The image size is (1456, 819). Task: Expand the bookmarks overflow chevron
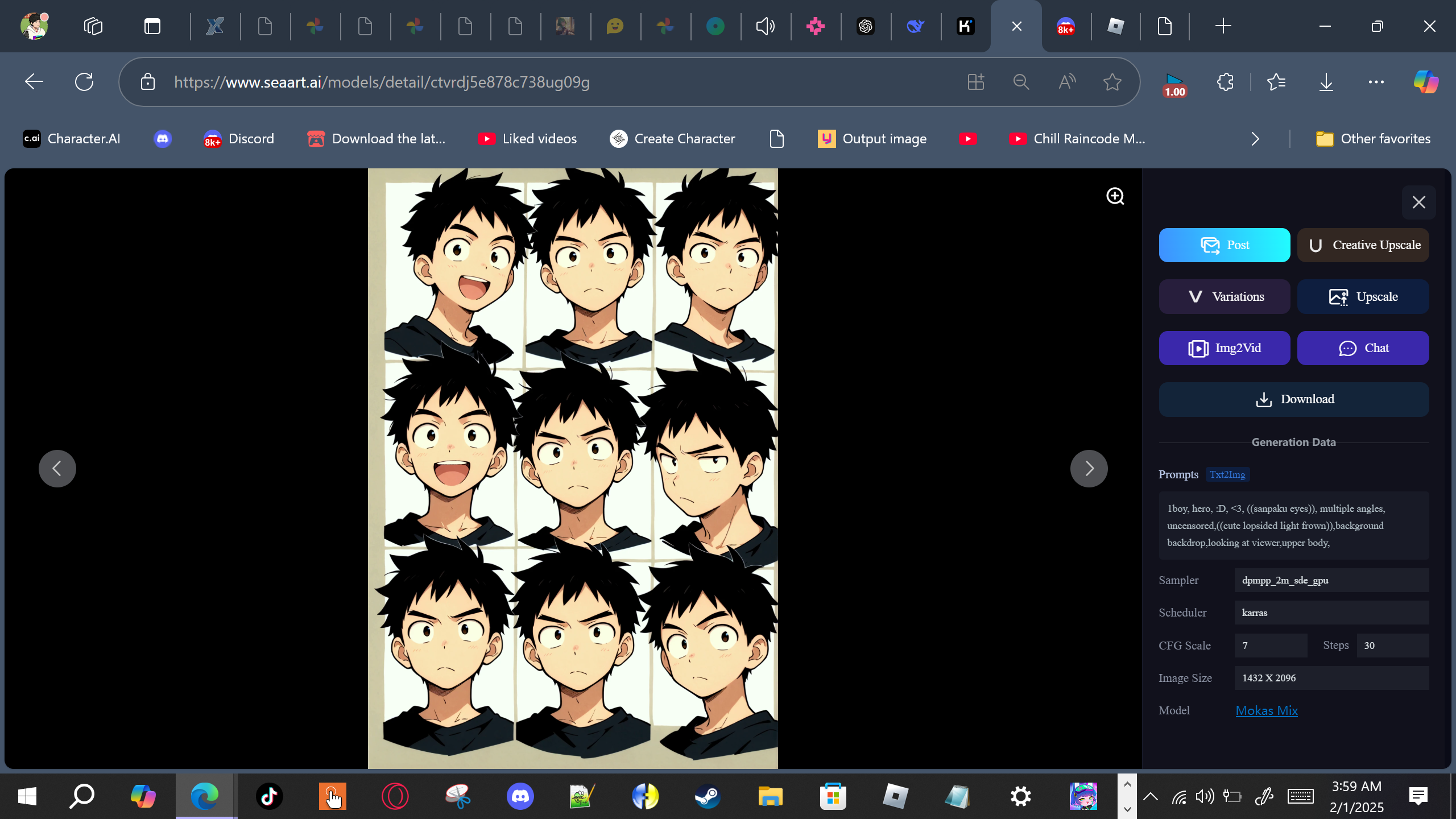pyautogui.click(x=1255, y=139)
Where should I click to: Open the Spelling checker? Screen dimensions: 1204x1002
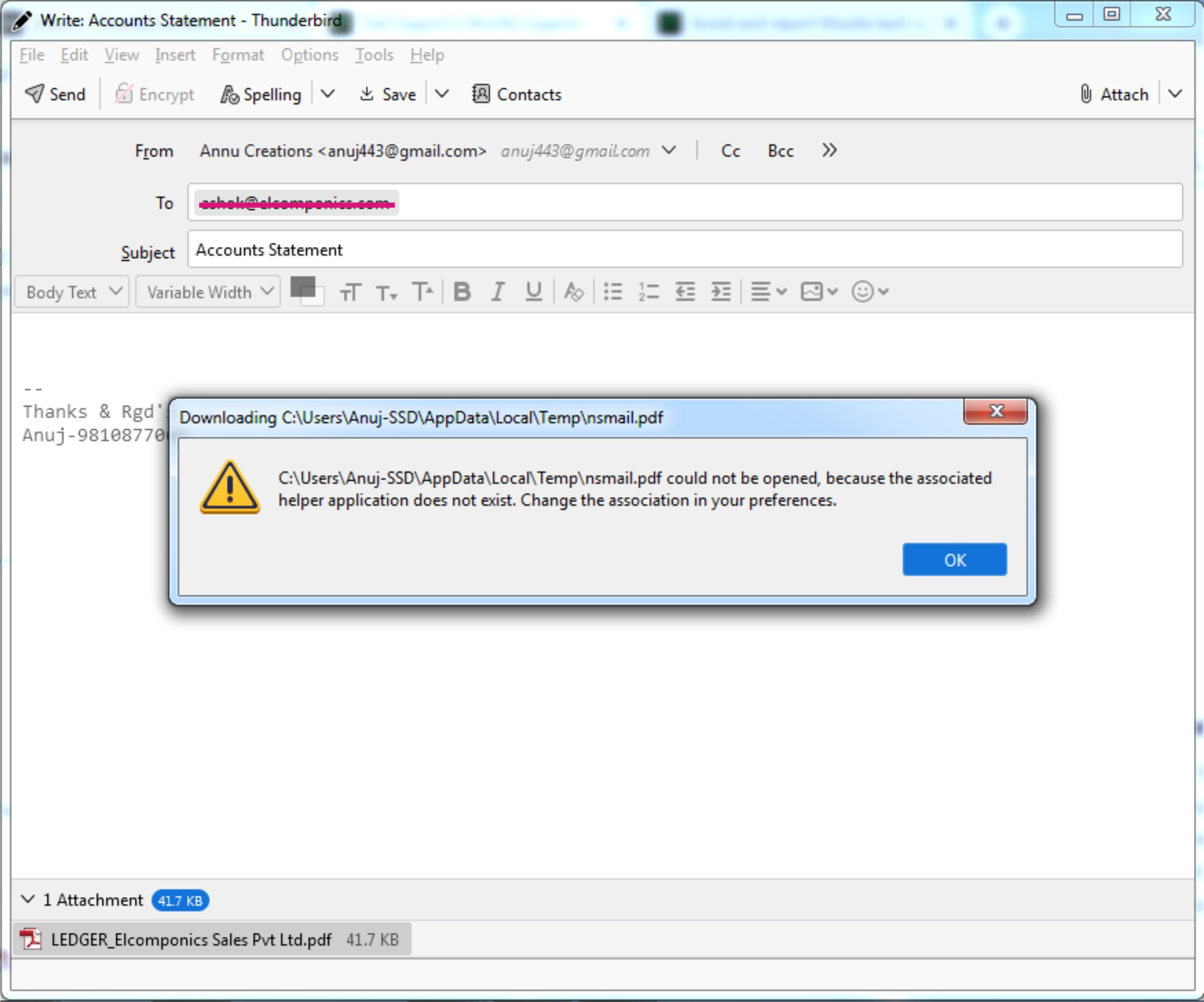click(x=261, y=94)
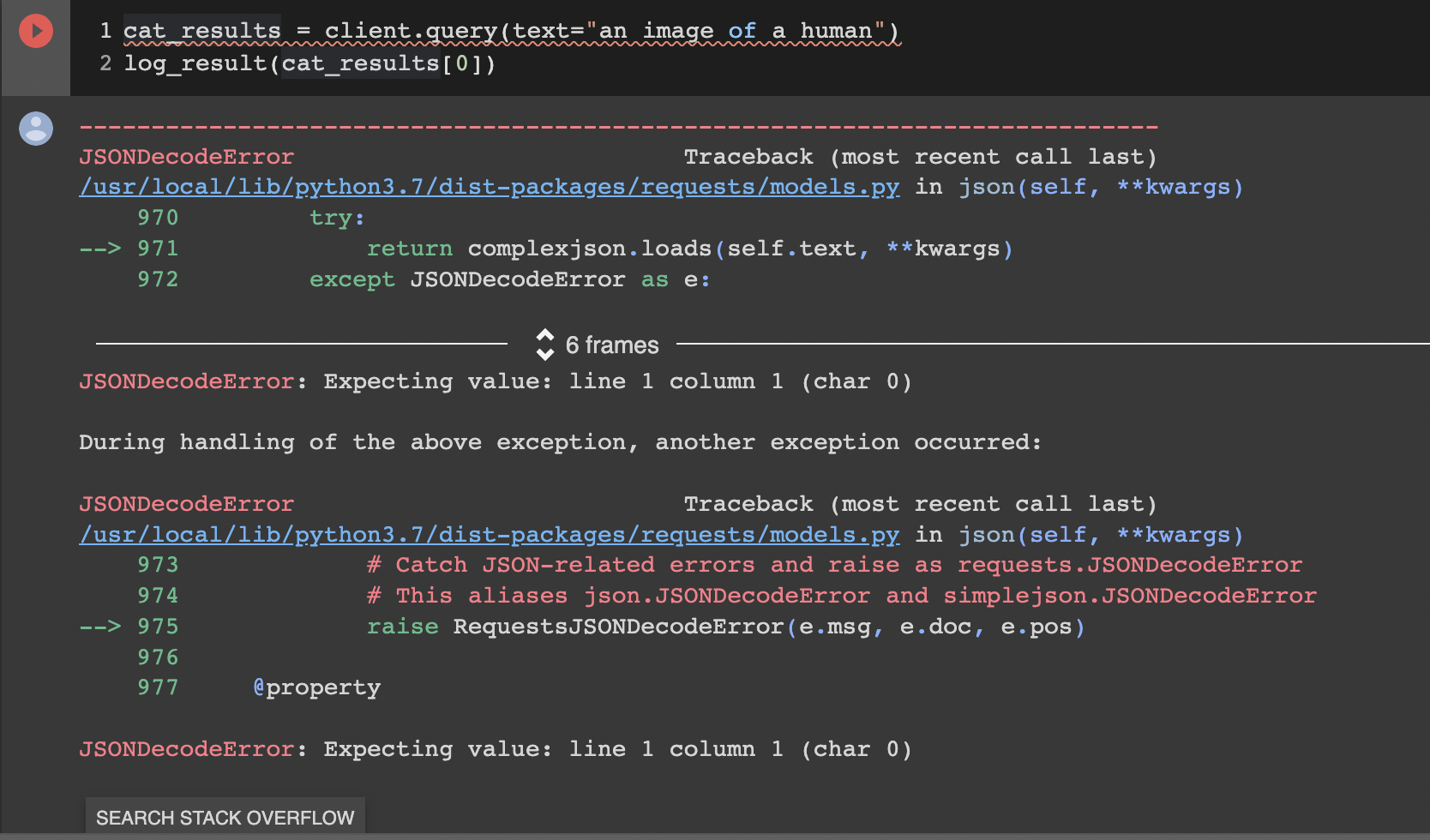This screenshot has height=840, width=1430.
Task: Open models.py from the second traceback link
Action: tap(489, 534)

■ Exercise prompt
For each entry above, write it out again exactly but leave out any picture.

■ Output for this task
The image size is (1456, 819). Task: Expand the bookmarks overflow chevron
pyautogui.click(x=1255, y=139)
Where should I click to: Open the Spelling checker? Screen dimensions: 1204x1002
click(x=261, y=94)
This screenshot has height=840, width=1430.
Task: Open models.py from the second traceback link
Action: tap(489, 534)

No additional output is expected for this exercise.